It’s 2015 and the stampede of electric vehicles heading to the U.S. or already on sale here is noteworthy for several reasons. Not only does it indicate that automakers are serious about providing consumers plenty of options to get into electric vehicles, the incentives are good, all-electric range is getting better, fast-charging options are available, and there’s little to no maintenance. Still, the question remains: Would an electric vehicle match your lifestyle?
To help you decide, here are some question to ask yourself before you buy (or consider buying) and electric car.
If your normal commute is a simple 10- to 25-mile roundtrip, this one’s a no-brainer. Almost any electric vehicle will do the job nicely. Where it gets trickier is if you regularly drive 40-50 miles on your commute – and there’s no convenient recharging available before you have to turn around and return home.
Not every drive is to and from work or shopping in the neighborhood. There are inevitably going to be longer trips – to the beach, ski slopes, visiting relatives or friends, and going on vacation. How will the electric vehicle you’re interested in fare in such situations? You may have to factor in careful mapping so that you have access to quick-charging stations en route, or plan on making a several overnight stops to recharge.
If it’s just you and maybe one other person that will be traveling in the electric vehicle, there are several models that can serve you well. But if you need room for five or more passengers, your options narrow. It also means you’ll likely be paying more for the extra passenger space as the vehicle will likely be larger than a Nissan Leaf.
Everyone has the need to haul or carry certain amounts and types of cargo, whether it’s just a fill-in grocery run or monthly stock-up at Costco, transporting plants from the nursery or materials from the home improvement store. Of necessary concern is what amount of cargo capacity does the electric vehicle provide, either in the trunk or cargo hold? If it’s too small, maybe an EV (or a particular EV you’ve been looking at) is not right for your lifestyle.
Suppose your family has multiple vehicles and only a two-car garage. Whose vehicle will get left out in the cold while your electric car is attached to the home recharging station? For that matter, do you even have the capability to install a home recharging system? Maybe access isn’t there or you lack the money to pay for the system. Being able to conveniently refuel at home is one of the advantages of owning an electric vehicle.
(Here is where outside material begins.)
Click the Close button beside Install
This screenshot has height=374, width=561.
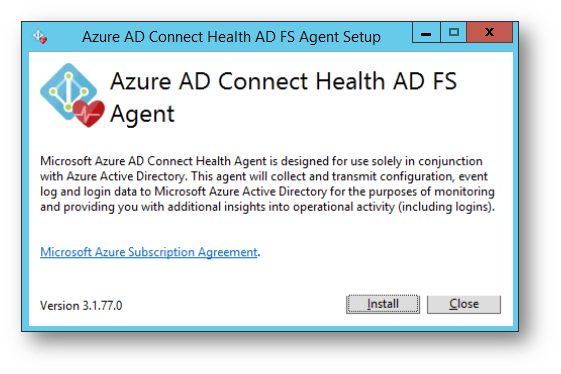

If there’s no room or you don’t want to recharge at home, maybe an electric vehicle isn’t in the cards for you.
All things considered, if you decide that you do want an electric vehicle, there’s still the matter of electricity cost to consider. Rates vary considerably across the country and your area may be one of the higher cost locations. If electricity is cheap where you live, or you have solar energy, or can plug-in to recharge for free at work, by all means go ahead and look seriously at an electric car. You’d be foolish not to, if everything else matches your lifestyle.
Maybe money isn’t a problem, but who doesn’t appreciate getting an incentive when buying a car? Make sure to check out what incentives are available for the purchase of an electric vehicle in your area. There’s the $7,500 federal tax credit and, depending on the state, perhaps some additional EV credit. California, for example, offers a $2,500 credit for the purchase of electric vehicles.
For many consumers looking at electric vehicles, it’s all about being green. They want to do all they can to reduce hydrocarbon emissions and other pollutants into the atmosphere. Electric vehicles go a long way toward reducing our carbon footprint. But it depends on where the electricity comes from in many parts of the country. In those states where electricity comes burning coal, there’s more greenhouse gas pollution.
Electric vehicle ownership may come down to the choice to buy or lease. If you lease, you’ll definitely pay less in monthly payments than if you purchase. This may open up your consideration list to include many other electric vehicles. Some EVs, however, such as the 2015EV, are only available to lease.
Maybe you consider yourself an early adopter of technology and just want to be among the first in your neighborhood or social set to get into an electric vehicle. If you like the latest gadgets and view yourself and your lifestyle as technology-enabled, maybe an electric car really would match your lifestyle.
Of course, there are other things you may wish to consider in your quest to determine if an electric car is right for you. But this list will give you somewhere practical to start. Good luck and happy EV-ing.